■ **ACTIVITY**:
Would you reproduce exactly the lines below from the one holding "868x488 pixels." through the one holding "Select the المعتدلة", inclusive, and no others?

····················

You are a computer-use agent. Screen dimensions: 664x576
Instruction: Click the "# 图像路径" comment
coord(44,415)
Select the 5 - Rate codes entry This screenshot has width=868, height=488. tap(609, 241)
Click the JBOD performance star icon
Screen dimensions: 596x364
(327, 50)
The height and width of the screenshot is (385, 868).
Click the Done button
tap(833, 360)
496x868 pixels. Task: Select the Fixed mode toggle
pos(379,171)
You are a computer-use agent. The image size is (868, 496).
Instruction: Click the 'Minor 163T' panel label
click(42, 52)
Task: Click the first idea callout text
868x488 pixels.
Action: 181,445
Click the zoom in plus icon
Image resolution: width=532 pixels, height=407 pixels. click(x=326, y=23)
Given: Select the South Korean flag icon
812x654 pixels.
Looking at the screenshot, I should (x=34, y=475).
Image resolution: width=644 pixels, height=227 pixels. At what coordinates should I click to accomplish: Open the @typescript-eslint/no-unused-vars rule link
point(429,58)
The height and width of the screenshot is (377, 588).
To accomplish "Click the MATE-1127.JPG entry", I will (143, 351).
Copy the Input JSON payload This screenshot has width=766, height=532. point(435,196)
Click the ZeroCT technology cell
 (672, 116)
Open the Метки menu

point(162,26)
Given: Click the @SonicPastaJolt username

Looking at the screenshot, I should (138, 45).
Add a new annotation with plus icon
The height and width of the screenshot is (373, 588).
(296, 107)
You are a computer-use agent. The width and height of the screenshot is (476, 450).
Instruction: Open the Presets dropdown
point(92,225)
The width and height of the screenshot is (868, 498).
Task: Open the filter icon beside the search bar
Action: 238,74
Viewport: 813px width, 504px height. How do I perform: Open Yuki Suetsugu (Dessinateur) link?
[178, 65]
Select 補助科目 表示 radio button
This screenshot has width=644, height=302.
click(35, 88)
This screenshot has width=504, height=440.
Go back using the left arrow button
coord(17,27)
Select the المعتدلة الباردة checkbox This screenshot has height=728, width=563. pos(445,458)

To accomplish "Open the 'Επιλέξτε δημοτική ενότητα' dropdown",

····················

■ **RESPONSE**:
868x488 pixels.
Action: 181,445
Click the zoom in plus icon
Image resolution: width=532 pixels, height=407 pixels. click(x=326, y=23)
Given: Select the South Korean flag icon
812x654 pixels.
Looking at the screenshot, I should (x=34, y=475).
Image resolution: width=644 pixels, height=227 pixels. At what coordinates should I click to accomplish: Open the @typescript-eslint/no-unused-vars rule link
point(429,58)
The height and width of the screenshot is (377, 588).
To accomplish "Click the MATE-1127.JPG entry", I will (143, 351).
Copy the Input JSON payload This screenshot has width=766, height=532. point(435,196)
Click the ZeroCT technology cell
 (672, 116)
Open the Метки menu

point(162,26)
Given: Click the @SonicPastaJolt username

Looking at the screenshot, I should (138, 45).
Add a new annotation with plus icon
The height and width of the screenshot is (373, 588).
(296, 107)
You are a computer-use agent. The width and height of the screenshot is (476, 450).
Instruction: Open the Presets dropdown
point(92,225)
The width and height of the screenshot is (868, 498).
Task: Open the filter icon beside the search bar
Action: 238,74
Viewport: 813px width, 504px height. How do I perform: Open Yuki Suetsugu (Dessinateur) link?
[178, 65]
Select 補助科目 表示 radio button
This screenshot has width=644, height=302.
click(35, 88)
This screenshot has width=504, height=440.
Go back using the left arrow button
coord(17,27)
Select the المعتدلة الباردة checkbox This screenshot has height=728, width=563. pos(445,458)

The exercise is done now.